Exercise goal:
Please recast the data below as a Markdown table with the columns "Row" and "Line," numbering every row and leaving out blank lines.

____ Working data

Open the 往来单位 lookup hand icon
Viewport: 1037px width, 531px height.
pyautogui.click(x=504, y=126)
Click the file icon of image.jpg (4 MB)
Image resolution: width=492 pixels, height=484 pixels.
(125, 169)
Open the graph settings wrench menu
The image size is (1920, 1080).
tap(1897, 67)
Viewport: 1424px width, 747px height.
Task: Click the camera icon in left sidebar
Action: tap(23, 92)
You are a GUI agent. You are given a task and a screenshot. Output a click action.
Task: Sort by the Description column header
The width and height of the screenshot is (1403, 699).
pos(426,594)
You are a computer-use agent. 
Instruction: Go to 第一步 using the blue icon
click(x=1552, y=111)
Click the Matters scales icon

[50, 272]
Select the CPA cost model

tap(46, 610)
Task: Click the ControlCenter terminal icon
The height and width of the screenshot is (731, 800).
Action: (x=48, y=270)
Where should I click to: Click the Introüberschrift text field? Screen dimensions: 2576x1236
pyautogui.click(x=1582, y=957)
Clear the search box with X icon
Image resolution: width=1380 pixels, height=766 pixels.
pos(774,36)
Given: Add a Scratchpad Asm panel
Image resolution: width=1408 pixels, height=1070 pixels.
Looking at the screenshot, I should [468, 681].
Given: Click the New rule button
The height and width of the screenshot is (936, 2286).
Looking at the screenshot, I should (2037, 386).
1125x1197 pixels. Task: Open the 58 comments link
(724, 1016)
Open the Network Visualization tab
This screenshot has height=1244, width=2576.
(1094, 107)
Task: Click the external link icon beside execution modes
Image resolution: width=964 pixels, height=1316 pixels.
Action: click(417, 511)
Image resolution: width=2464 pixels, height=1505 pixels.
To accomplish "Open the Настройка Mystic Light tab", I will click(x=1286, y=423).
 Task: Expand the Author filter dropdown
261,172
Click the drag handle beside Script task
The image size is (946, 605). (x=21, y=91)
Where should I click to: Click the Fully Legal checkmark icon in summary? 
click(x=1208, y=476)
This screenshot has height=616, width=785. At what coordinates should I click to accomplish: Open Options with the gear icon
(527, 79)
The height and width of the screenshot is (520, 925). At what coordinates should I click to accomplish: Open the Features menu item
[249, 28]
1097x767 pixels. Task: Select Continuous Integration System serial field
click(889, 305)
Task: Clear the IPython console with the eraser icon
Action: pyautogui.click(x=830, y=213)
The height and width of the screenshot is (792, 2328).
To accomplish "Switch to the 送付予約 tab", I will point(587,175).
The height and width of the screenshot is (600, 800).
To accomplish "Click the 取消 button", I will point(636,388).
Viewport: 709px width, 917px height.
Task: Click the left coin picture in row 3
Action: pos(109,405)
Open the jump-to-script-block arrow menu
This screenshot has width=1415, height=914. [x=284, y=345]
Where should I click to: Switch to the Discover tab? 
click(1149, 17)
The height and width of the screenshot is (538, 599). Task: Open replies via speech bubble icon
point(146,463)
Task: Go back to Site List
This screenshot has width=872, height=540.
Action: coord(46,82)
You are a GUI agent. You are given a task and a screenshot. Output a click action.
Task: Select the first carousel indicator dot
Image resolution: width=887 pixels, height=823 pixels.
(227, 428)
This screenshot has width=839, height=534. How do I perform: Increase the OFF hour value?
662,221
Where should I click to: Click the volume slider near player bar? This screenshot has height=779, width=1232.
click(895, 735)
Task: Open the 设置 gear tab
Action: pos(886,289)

________

Finished answer:
| Row | Line |
|---|---|
| 1 | Open the 往来单位 lookup hand icon |
| 2 | Viewport: 1037px width, 531px height. |
| 3 | pyautogui.click(x=504, y=126) |
| 4 | Click the file icon of image.jpg (4 MB) |
| 5 | Image resolution: width=492 pixels, height=484 pixels. |
| 6 | (125, 169) |
| 7 | Open the graph settings wrench menu |
| 8 | The image size is (1920, 1080). |
| 9 | tap(1897, 67) |
| 10 | Viewport: 1424px width, 747px height. |
| 11 | Task: Click the camera icon in left sidebar |
| 12 | Action: tap(23, 92) |
| 13 | You are a GUI agent. You are given a task and a screenshot. Output a click action. |
| 14 | Task: Sort by the Description column header |
| 15 | The width and height of the screenshot is (1403, 699). |
| 16 | pos(426,594) |
| 17 | You are a computer-use agent.  |
| 18 | Instruction: Go to 第一步 using the blue icon |
| 19 | click(x=1552, y=111) |
| 20 | Click the Matters scales icon |
| 21 | [50, 272] |
| 22 | Select the CPA cost model |
| 23 | tap(46, 610) |
| 24 | Task: Click the ControlCenter terminal icon |
| 25 | The height and width of the screenshot is (731, 800). |
| 26 | Action: (x=48, y=270) |
| 27 | Where should I click to: Click the Introüberschrift text field? Screen dimensions: 2576x1236 |
| 28 | pyautogui.click(x=1582, y=957) |
| 29 | Clear the search box with X icon |
| 30 | Image resolution: width=1380 pixels, height=766 pixels. |
| 31 | pos(774,36) |
| 32 | Given: Add a Scratchpad Asm panel |
| 33 | Image resolution: width=1408 pixels, height=1070 pixels. |
| 34 | Looking at the screenshot, I should [468, 681]. |
| 35 | Given: Click the New rule button |
| 36 | The height and width of the screenshot is (936, 2286). |
| 37 | Looking at the screenshot, I should (2037, 386). |
| 38 | 1125x1197 pixels. Task: Open the 58 comments link |
| 39 | (724, 1016) |
| 40 | Open the Network Visualization tab |
| 41 | This screenshot has height=1244, width=2576. |
| 42 | (1094, 107) |
| 43 | Task: Click the external link icon beside execution modes |
| 44 | Image resolution: width=964 pixels, height=1316 pixels. |
| 45 | Action: click(417, 511) |
| 46 | Image resolution: width=2464 pixels, height=1505 pixels. |
| 47 | To accomplish "Open the Настройка Mystic Light tab", I will click(x=1286, y=423). |
| 48 |  Task: Expand the Author filter dropdown |
| 49 | 261,172 |
| 50 | Click the drag handle beside Script task |
| 51 | The image size is (946, 605). (x=21, y=91) |
| 52 | Where should I click to: Click the Fully Legal checkmark icon in summary?  |
| 53 | click(x=1208, y=476) |
| 54 | This screenshot has height=616, width=785. At what coordinates should I click to accomplish: Open Options with the gear icon |
| 55 | (527, 79) |
| 56 | The height and width of the screenshot is (520, 925). At what coordinates should I click to accomplish: Open the Features menu item |
| 57 | [249, 28] |
| 58 | 1097x767 pixels. Task: Select Continuous Integration System serial field |
| 59 | click(889, 305) |
| 60 | Task: Clear the IPython console with the eraser icon |
| 61 | Action: pyautogui.click(x=830, y=213) |
| 62 | The height and width of the screenshot is (792, 2328). |
| 63 | To accomplish "Switch to the 送付予約 tab", I will point(587,175). |
| 64 | The height and width of the screenshot is (600, 800). |
| 65 | To accomplish "Click the 取消 button", I will point(636,388). |
| 66 | Viewport: 709px width, 917px height. |
| 67 | Task: Click the left coin picture in row 3 |
| 68 | Action: pos(109,405) |
| 69 | Open the jump-to-script-block arrow menu |
| 70 | This screenshot has width=1415, height=914. [x=284, y=345] |
| 71 | Where should I click to: Switch to the Discover tab?  |
| 72 | click(1149, 17) |
| 73 | The height and width of the screenshot is (538, 599). Task: Open replies via speech bubble icon |
| 74 | point(146,463) |
| 75 | Task: Go back to Site List |
| 76 | This screenshot has width=872, height=540. |
| 77 | Action: coord(46,82) |
| 78 | You are a GUI agent. You are given a task and a screenshot. Output a click action. |
| 79 | Task: Select the first carousel indicator dot |
| 80 | Image resolution: width=887 pixels, height=823 pixels. |
| 81 | (227, 428) |
| 82 | This screenshot has width=839, height=534. How do I perform: Increase the OFF hour value? |
| 83 | 662,221 |
| 84 | Where should I click to: Click the volume slider near player bar? This screenshot has height=779, width=1232. |
| 85 | click(895, 735) |
| 86 | Task: Open the 设置 gear tab |
| 87 | Action: pos(886,289) |